Cataloguing of individual experiments #274

charles-turner-1 · 2024-11-27T23:31:01Z

Is your feature request related to a problem? Please describe.

Follows from Building intake-esm datastores in the Payu repository.

To minimise friction & get users used to the intake catalogue system, it would be good to provide a utility to generate (or open) a catalogue for an experiment just by pointing to the path that contains the outputs.

Describe the feature you'd like

Functionality to:

Point to the already known directory where an experiment output is saved & automatically build an ESM-Datastore for this experiment, if no catalogue is found there.
Open the catalog found there, if there already exists a catalog in the directory.
If outputs are moved off scratch, the catalog will break (the catalog.json file contains an internal reference to it's location & moving a catalog therefore breaks it). In such cases, it would be nice to rebuild the catalog.
Hooks to link this functionality to. I think this would in practice just look like an entrypoint that allows us to call this functionality from a bash script.

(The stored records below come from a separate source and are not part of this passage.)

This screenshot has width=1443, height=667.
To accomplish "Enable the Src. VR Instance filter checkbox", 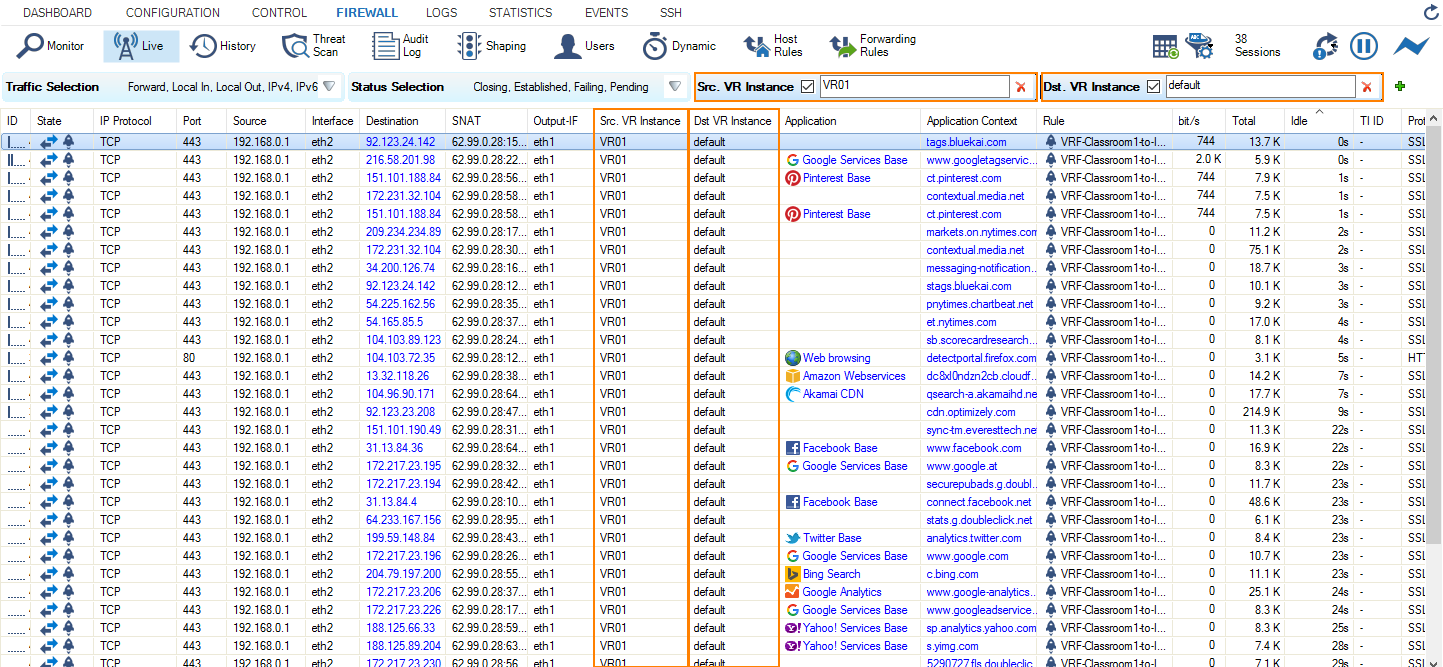I will 807,86.
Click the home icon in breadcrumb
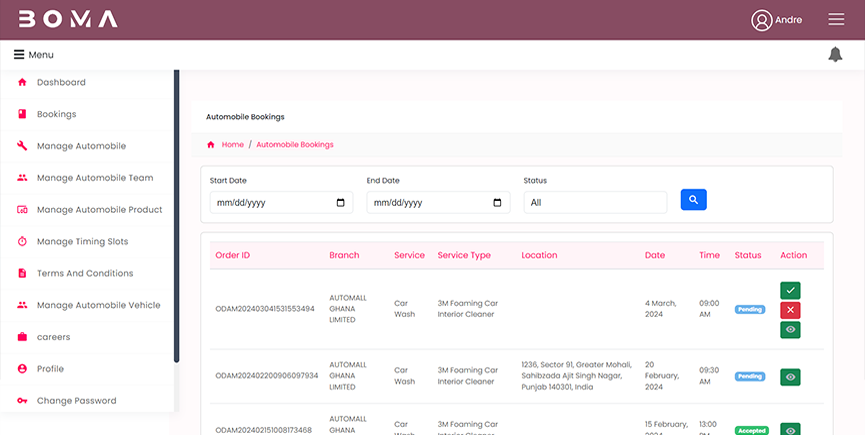Image resolution: width=865 pixels, height=435 pixels. tap(211, 145)

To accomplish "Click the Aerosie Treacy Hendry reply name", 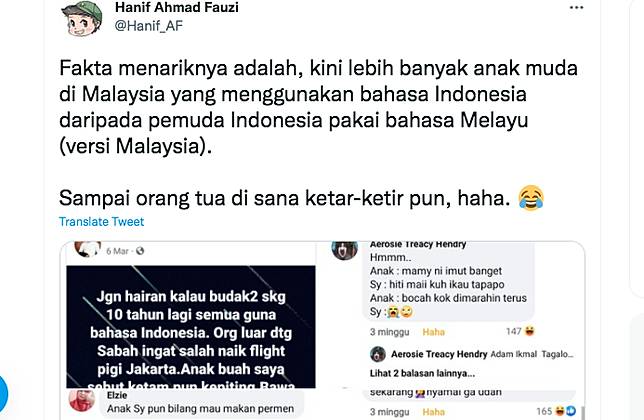I will click(439, 354).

This might looks something like the following:

# Generate a datastore for an experiment which hasn't been catalogued yet
$ generate-esm-datastore --builder AccessOm2Builder --experiment-dir $DIR 

Generating esm-datastore...
Datastore successfully written to $DIR/catalog.json!

# Try to generate a datastore for the experiment which we just catalogued
$ generate-esm-datastore --builder AccessOm2Builder --experiment-dir $DIR 

esm-datastore found in $DIR, verifying datastore integrity...
Datastore integrity verified, aborting build

# Move the experiment datastore & catalogue (ie. off scratch)
$ cp -r $DIR $NEWDIR && cd $NEWDIR
$ generate-esm-datastore --builder AccessOm2Builder --experiment-dir $NEWDIR 

esm-datastore found in $NEWDIR, verifying datastore integrity...
Datastore broken due to path inconsistency, regenerating datastore...
Datastore successfully written to $NEWDIR/catalog.json!

From within python, we could then have a convenience function that looks something like:

>>> from access_nri_intake import use_esm_datastore
>>> my_datastore_path = "/scratch/abc/xyz/etc/experiment_dir/"
# Generate a datastore for an experiment which hasn't been catalogued yet
>>> use_esm_datastore(experiment_dir = my_datastore_path)
Generating esm-datastore...
No builder supplied - please supply one of `AccessOm2Builder`,...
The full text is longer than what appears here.